**EXERCISE BRIEF**
For each line below with the word "category", write out a copy.

(Records drawn from a dataset)
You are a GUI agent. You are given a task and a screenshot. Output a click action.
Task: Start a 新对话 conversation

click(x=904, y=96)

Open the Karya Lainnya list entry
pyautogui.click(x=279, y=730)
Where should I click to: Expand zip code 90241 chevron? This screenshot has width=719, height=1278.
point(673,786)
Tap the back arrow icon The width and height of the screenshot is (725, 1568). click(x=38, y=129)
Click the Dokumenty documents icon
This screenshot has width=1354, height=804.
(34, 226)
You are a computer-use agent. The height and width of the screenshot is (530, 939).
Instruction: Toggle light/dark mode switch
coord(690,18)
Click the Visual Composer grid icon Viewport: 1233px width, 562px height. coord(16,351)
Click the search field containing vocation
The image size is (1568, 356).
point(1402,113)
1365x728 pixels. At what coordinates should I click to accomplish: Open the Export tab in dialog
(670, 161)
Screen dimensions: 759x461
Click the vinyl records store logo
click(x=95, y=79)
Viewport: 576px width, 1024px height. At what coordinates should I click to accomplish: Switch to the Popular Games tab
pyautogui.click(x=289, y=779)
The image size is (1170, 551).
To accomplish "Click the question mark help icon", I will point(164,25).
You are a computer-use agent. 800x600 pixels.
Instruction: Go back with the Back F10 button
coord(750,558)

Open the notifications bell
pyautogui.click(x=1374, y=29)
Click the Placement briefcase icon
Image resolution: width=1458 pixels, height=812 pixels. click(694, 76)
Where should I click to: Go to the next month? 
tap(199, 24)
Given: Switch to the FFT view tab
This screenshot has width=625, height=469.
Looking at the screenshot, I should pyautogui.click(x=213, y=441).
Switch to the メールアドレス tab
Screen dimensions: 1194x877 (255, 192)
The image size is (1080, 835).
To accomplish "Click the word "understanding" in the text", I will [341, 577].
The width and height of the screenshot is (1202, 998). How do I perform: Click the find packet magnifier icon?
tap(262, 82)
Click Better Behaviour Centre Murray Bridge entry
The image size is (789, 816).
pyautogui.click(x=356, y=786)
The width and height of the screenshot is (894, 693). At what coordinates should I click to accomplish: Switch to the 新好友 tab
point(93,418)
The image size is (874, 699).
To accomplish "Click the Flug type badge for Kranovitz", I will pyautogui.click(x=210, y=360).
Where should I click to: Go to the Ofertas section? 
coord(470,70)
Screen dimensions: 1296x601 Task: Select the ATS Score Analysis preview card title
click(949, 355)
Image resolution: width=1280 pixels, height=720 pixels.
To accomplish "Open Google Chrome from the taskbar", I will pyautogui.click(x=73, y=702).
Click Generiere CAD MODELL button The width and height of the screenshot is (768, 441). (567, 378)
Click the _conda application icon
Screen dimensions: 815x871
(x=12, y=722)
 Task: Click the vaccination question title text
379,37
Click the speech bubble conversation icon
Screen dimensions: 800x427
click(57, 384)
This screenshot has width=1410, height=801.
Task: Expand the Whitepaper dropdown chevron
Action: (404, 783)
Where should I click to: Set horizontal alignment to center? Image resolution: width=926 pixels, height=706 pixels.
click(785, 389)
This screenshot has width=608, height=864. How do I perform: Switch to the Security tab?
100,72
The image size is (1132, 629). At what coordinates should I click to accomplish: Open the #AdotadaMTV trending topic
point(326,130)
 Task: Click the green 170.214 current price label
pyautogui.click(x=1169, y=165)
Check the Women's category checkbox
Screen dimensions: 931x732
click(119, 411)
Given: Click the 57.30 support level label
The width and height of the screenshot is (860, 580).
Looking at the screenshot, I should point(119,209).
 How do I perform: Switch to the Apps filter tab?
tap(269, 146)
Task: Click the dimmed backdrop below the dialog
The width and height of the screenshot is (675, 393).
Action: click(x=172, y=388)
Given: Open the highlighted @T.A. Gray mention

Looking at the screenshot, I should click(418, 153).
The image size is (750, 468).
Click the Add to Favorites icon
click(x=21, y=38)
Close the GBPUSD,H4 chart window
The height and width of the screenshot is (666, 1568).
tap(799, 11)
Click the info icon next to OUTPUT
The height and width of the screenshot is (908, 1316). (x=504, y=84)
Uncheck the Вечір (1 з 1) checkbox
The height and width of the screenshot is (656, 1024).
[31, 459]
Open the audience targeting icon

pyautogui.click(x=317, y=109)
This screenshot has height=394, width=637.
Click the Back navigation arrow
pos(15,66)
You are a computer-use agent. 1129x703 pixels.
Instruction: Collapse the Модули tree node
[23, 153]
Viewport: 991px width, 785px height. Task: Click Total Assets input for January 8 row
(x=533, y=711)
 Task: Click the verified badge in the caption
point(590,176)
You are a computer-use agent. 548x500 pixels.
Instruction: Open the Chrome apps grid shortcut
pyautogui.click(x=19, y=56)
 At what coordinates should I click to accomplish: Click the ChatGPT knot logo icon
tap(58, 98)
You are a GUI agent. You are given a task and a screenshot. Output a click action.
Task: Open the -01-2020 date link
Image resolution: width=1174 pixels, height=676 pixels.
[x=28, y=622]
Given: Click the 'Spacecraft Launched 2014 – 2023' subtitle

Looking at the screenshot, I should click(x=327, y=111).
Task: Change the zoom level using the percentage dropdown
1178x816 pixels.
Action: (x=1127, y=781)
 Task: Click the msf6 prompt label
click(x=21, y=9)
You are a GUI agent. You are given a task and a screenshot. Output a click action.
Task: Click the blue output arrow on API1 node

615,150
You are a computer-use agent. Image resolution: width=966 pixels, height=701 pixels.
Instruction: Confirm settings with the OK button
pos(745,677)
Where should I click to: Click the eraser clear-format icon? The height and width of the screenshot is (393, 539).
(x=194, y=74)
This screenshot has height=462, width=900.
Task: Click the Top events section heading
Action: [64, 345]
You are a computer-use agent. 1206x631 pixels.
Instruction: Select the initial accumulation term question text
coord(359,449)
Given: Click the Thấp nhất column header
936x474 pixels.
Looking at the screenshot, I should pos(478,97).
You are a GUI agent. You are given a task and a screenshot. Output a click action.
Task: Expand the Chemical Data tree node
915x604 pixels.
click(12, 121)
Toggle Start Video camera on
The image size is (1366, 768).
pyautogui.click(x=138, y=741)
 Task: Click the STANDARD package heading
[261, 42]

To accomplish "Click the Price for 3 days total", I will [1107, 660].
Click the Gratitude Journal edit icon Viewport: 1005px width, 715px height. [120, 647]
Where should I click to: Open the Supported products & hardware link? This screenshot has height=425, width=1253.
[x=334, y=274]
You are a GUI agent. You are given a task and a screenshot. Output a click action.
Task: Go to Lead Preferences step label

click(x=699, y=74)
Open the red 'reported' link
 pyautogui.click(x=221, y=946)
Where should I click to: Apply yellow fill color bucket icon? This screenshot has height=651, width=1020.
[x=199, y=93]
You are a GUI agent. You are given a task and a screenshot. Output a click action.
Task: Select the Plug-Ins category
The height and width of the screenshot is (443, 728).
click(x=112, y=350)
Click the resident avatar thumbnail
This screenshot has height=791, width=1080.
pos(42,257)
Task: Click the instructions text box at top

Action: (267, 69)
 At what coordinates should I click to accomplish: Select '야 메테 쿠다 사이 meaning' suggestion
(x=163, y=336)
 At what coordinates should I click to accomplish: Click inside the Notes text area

**TASK RESPONSE**
Check the Women's category checkbox
Task: Select the Plug-Ins category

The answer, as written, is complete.